During the past four years, Goetz has had to deal with major health issues of his own.

He was diagnosed with COVID on six separate occasions, each bout with the disease leaving him progressively weaker and unable to function in his previous line of work.

"It gave me really bad vertigo, definitely slowed me down, and kind of cramped what I do for a living, which involves a lot of climbing ladders," he said. "Fatigue has really been a factor too."

Goetz has been out of work for over a year and a half, and expressed the desire for a hypothetical job pursuit at places such as Prairie Inn.

"I want to help with doing dishwashing," he says. "That way, I can get my feet wet, and build my stamina up."

Eventually, he says he wouldn't rule out putting his utilities system specialist training to use at a place like Dakota Growers or Golden Acres, he said.

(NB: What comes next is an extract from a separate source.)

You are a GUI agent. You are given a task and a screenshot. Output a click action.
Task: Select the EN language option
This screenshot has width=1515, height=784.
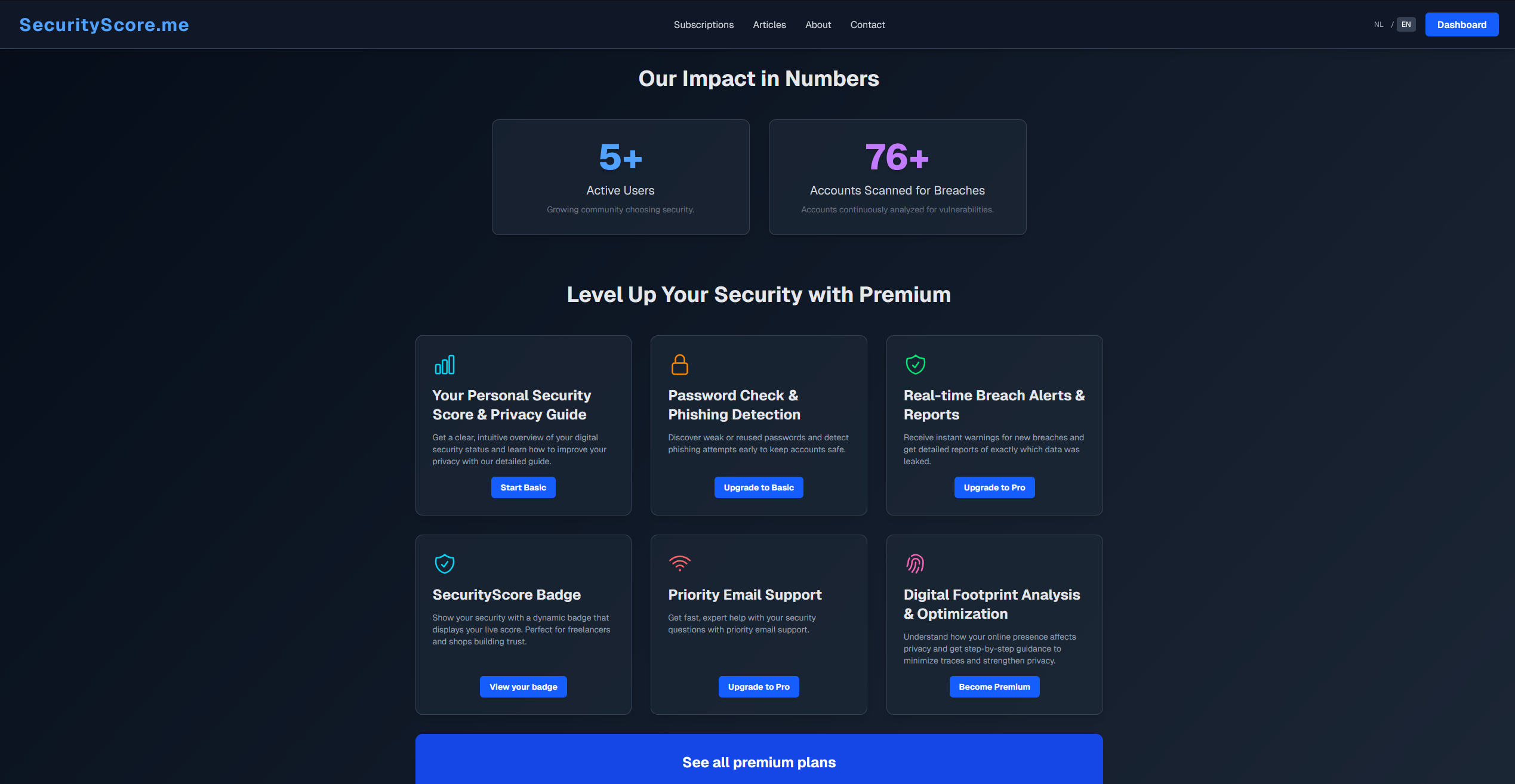pyautogui.click(x=1406, y=24)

In the meantime, while he and Laurie get their feet back underneath them, he hopes to build that bond with his birth mother, Sandy, that has been dormant for over five decades.

"This is a forever connection now," Goetz says. "Almost 53 years, that's a lot of people's lifetimes."

For Sandy, she has now regained a son, and added three grandchildren to the family mix.

"Now to make memories," she said with a smile. "Let the fun begin... He calms me so, and I am so blessed to have him in my life again."